Problem description >> Reproduce the line that contains "This screenshot has width=1215, height=980." and every line after it through the end of the records, exactly, with nothing added.

Data extracted from a collection
________________

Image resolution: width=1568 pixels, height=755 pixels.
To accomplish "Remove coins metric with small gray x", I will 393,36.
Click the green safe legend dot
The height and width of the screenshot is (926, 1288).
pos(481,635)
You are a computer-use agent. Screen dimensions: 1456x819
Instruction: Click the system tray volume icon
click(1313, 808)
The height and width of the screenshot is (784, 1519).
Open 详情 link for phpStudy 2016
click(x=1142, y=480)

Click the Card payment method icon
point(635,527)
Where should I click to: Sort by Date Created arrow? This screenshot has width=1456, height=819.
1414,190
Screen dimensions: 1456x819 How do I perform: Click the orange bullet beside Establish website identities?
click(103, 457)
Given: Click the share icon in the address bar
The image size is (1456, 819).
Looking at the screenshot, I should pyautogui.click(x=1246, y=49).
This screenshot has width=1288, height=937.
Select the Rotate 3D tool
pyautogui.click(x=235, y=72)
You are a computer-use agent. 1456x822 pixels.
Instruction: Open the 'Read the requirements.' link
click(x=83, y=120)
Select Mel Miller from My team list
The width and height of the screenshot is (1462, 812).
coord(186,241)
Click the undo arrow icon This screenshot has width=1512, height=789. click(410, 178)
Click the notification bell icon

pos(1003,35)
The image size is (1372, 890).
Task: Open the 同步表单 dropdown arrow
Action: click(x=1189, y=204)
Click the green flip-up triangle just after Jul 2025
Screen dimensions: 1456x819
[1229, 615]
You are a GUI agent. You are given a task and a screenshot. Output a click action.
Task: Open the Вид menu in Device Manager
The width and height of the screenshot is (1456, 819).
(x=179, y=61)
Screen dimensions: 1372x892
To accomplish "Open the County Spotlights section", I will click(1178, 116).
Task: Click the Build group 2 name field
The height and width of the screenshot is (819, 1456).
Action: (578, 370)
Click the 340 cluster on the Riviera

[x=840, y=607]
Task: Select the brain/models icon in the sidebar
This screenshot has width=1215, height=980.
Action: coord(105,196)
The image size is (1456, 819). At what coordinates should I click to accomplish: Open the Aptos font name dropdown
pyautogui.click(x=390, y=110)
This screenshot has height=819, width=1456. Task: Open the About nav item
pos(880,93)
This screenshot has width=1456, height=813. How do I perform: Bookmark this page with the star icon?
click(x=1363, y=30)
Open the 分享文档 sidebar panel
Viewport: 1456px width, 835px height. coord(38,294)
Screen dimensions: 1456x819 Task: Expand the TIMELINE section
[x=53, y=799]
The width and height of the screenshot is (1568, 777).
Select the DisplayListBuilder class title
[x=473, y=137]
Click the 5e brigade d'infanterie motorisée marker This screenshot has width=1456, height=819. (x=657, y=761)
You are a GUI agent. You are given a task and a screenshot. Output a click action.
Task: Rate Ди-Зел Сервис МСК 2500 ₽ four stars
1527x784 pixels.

________________

Answer area >>
This screenshot has width=1215, height=980.
Action: coord(105,196)
The image size is (1456, 819). At what coordinates should I click to accomplish: Open the Aptos font name dropdown
pyautogui.click(x=390, y=110)
This screenshot has height=819, width=1456. Task: Open the About nav item
pos(880,93)
This screenshot has width=1456, height=813. How do I perform: Bookmark this page with the star icon?
click(x=1363, y=30)
Open the 分享文档 sidebar panel
Viewport: 1456px width, 835px height. coord(38,294)
Screen dimensions: 1456x819 Task: Expand the TIMELINE section
[x=53, y=799]
The width and height of the screenshot is (1568, 777).
Select the DisplayListBuilder class title
[x=473, y=137]
Click the 5e brigade d'infanterie motorisée marker This screenshot has width=1456, height=819. (x=657, y=761)
You are a GUI agent. You are given a task and a screenshot. Output a click action.
Task: Rate Ди-Зел Сервис МСК 2500 ₽ four stars
1527x784 pixels.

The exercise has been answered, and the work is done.